Reputation: 21
I plan to use the iNEXT function (from the iNEXT package) to analyse potential differences between two pond types. These data are presence/absence and in a sites by species matrix e.g.
Pond.type <- c("A", "A", "A", "B", "B", "B")
Sample.no <- c(1,2,3,1,2,3)
Species1 <- c(0,1,1,1,0,0)
Species2 <- c(0,1,1,0,1,0)
Species3 <- c(1,1,1,1,0,1)
Species4 <- c(0,1,0,1,0,0)
Species5 <- c(1,1,1,0,0,0)
mydata <- cbind.data.frame(Pond.type, Sample.no, Species1, Species2, Species3, Species4, Species5)
If I split my data frame into pond types and keep these as matrices I can run the function, e.g. iNEXT(pond.type.a.dataframe)
, but then I cannot compare between the different pond types on one plot.
My question is, is there a way to convert my data into the same format as the ciliates example data provided in the iNEXT library? This is given as a list of matrices.
Upvotes: 1
Views: 3586
Reputation: 21
I came to a solution, probably more long-winded than it needs to be, but it works.
# I've altered the dataset as I usually type these data in long format
Pond.type <- c(rep("A", 15), rep("B", 15))
Site.no <- rep(seq(1,6, by=1), 5)
Species <- c(rep("Spp1", 6), rep("Spp2", 6), rep("Spp3", 6), rep("Spp4", 6), rep("Spp5", 6))
Presence <- rep(1, 30)
# join the vectors together into a dataframe
mydata.long <- cbind.data.frame(Pond.type, Site.no, Species, Presence)
# I then cast the data into a species x site matrix (dcast is from the reshape2 library)
mydata.cast <- dcast(mydata.long, Species + Pond.type ~ Site.no)
# Changes the NAs to zeros.
mydata.cast[is.na(mydata.cast)] <- 0
# Separate the dataframe into each pond tyoe
pondA <- mydata.cast[grep("A", mydata.cast$Pond.type),]
pondB <- mydata.cast[grep("B", mydata.cast$Pond.type),]
# Calculate the frequency counts using the function from the iNEXT library
pondA.freq <- as.incfreq(pondA[,3:ncol(pondA)])

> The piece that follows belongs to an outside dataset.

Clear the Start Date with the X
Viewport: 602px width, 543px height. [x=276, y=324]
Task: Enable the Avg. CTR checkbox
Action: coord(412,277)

pondB.freq <- as.incfreq(pondB[,3:ncol(pondB)])
# join them as a list
pond.list = list(A = pondA.freq, B = pondB.freq)
# ready for comparison
pond.out <- iNEXT(pond.list, datatype = "incidence_freq", q=0)
pond.out
Upvotes: 0
Reputation: 21
I tried the answer from Oliver Burdekin which worked great - thanks
One addition to make if using abundance data - apply the as.abucount function to the list of matrices, before running the iNEXT function
# create a list of your matrices (named so the output looks nice)
pondABM = list(A = mPondA, B = mPondB)
# apply as.abucount to the list of matrices
pondABM2 = lapply(pondABM, as.abucount)
# run the iNEXT function
iNEXT(pondABM2, datatype="abundance")
Upvotes: 2
Reputation: 1108
If you have 2 .csvs structured like this
Pond type A:
Species, Sample1, Sample2, Sample3
Species1, 0,1,1
Species2, 0,1,1
Species3, 1,1,1
Species4, 0,1,0
Species5, 1,1,1
Pond type B:
Species, Sample1, Sample2, Sample3
Species1, 1,0,0
Species2, 0,1,0
Species3, 1,0,1
Species4, 1,0,0
Species5, 0,0,0
Then assuming you call the "read csv"s pondA and pondB you could do the following:
library(iNEXT)
library(ggplot2)
# make a matrix from pondA as type "integer"
mPondA <- as.matrix(apply(pondA[,-1],2,as.integer))
# use your species names as row names
row.names(mPondA) <- pondA[,1]
# do the same for pondB
mPondB <- as.matrix(apply(pondB[,-1],2,as.integer))
row.names(mPondB) <- pondB[,1]
# create a list of your matrices (named so the output looks nice)
pondABM = list(A = mPondA, B = mPondB)
# have a look at the raw data
out.raw <- iNEXT(pondABM, datatype="incidence_raw", endpoint=20)
ggiNEXT(out.raw)
Which will give you an output like this:
If you want to do more with the data using this input type, don't forget to change the data type:
# note that datatype has been changed to "incidence_raw" instead of "abundance"
iNEXT(pondABM, q=0, datatype="incidence_raw", size=NULL, se=TRUE, conf=0.95, nboot=50)
Upvotes: 3